8. Electrochemical chloride extraction (ECE) has been confirmed to be a successful temporary remedial treatment of reinforcement corrosion. It can leads to a reasonable decrease in the chloride profile of the cover zone and a substantial reduction in the corrosion rate of reinforcement, thus transforming the state of reinforcement corrosion from active to passive. 9. Assessment of the short-term efficiency of ECE on the corrosion activity of corroded reinforcement is preferable to be carried out after a short period from halting ECE process (about 4 weeks) and not immediately after halting ECE treatment.

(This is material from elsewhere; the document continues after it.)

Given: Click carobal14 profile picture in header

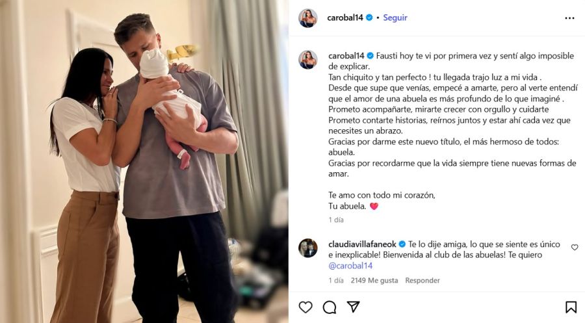Looking at the screenshot, I should [x=308, y=18].

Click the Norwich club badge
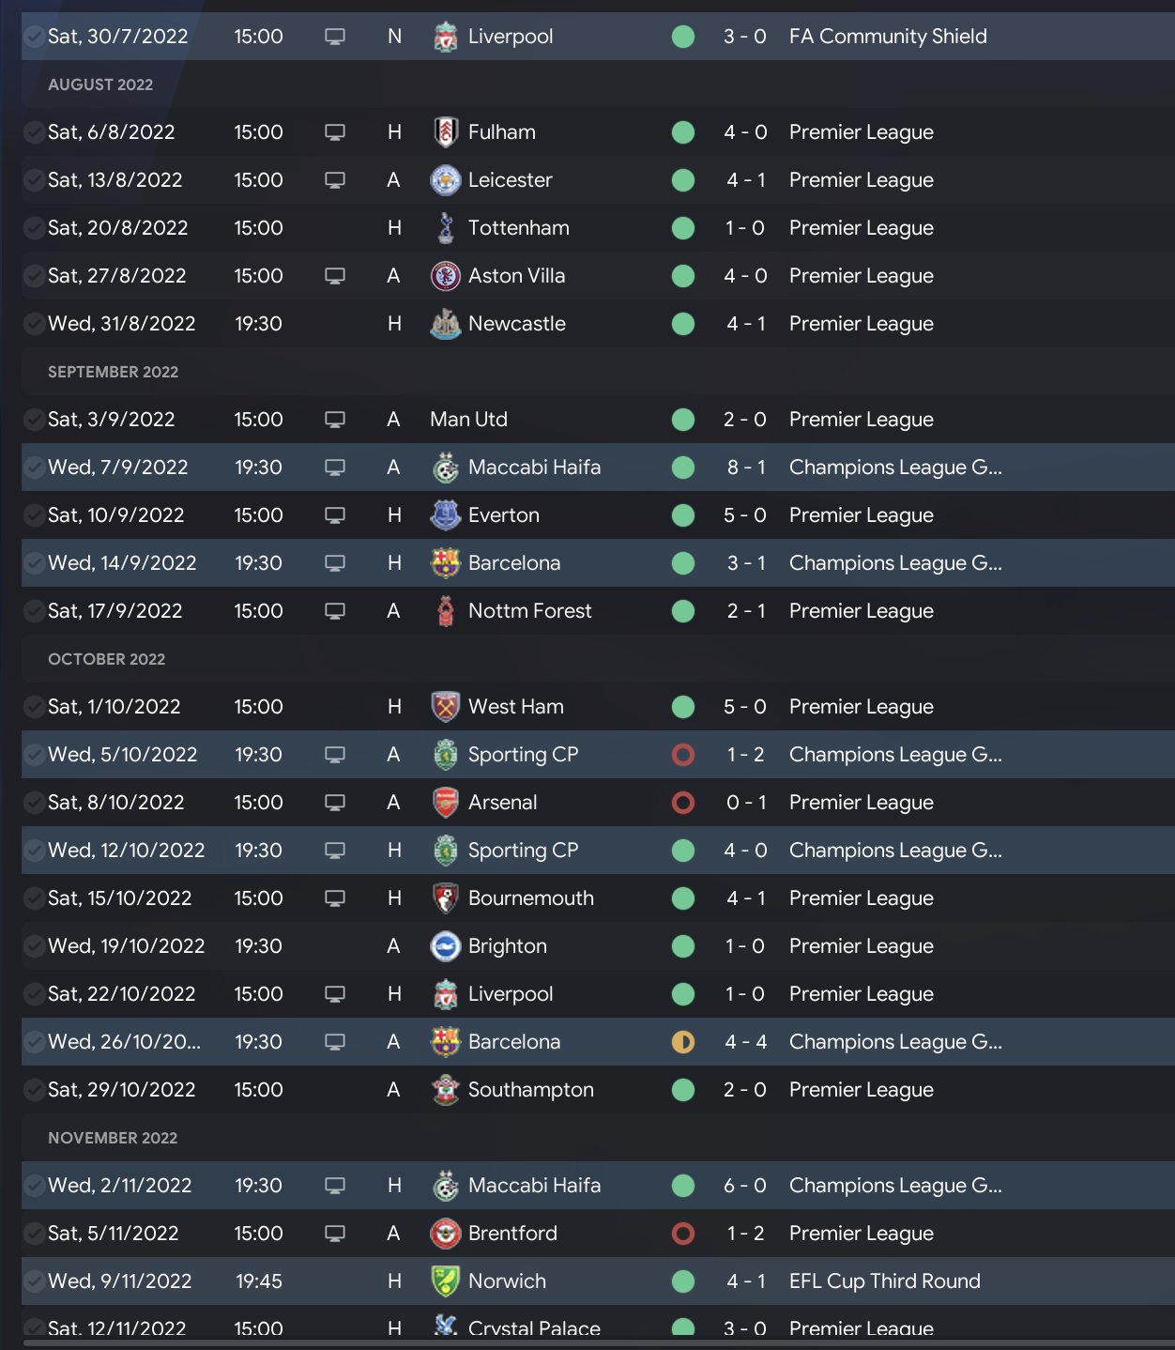[446, 1281]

10. The long-term efficiency of ECE on the corrosion activity of reinforcement after halting ECE treatment was reasonably improved with increasing the amount of impressed current charges and using of water as an electrolyte. However, the source and content of chloride ions and type of cement had insignificant effect on the long-term efficiency of ECE. On the other hand, all above-mentioned parameters had a slight effect on improving short-term efficiency of ECE, compared to their effects on the long-term efficiency of ECE. 11. Re-diffusion of chloride ions towards reinforcement after halting ECE can be possibly reduced with increasing the amount of impressed current considered in ECE treatment, prolonging the period of ECE treatment and using of water as an electrolyte. Reduction of the amount of re-migrated chloride ions can leads to reducing the rate of reinforcement corrosion and hence extending the time for reinforcement to re-corrode again.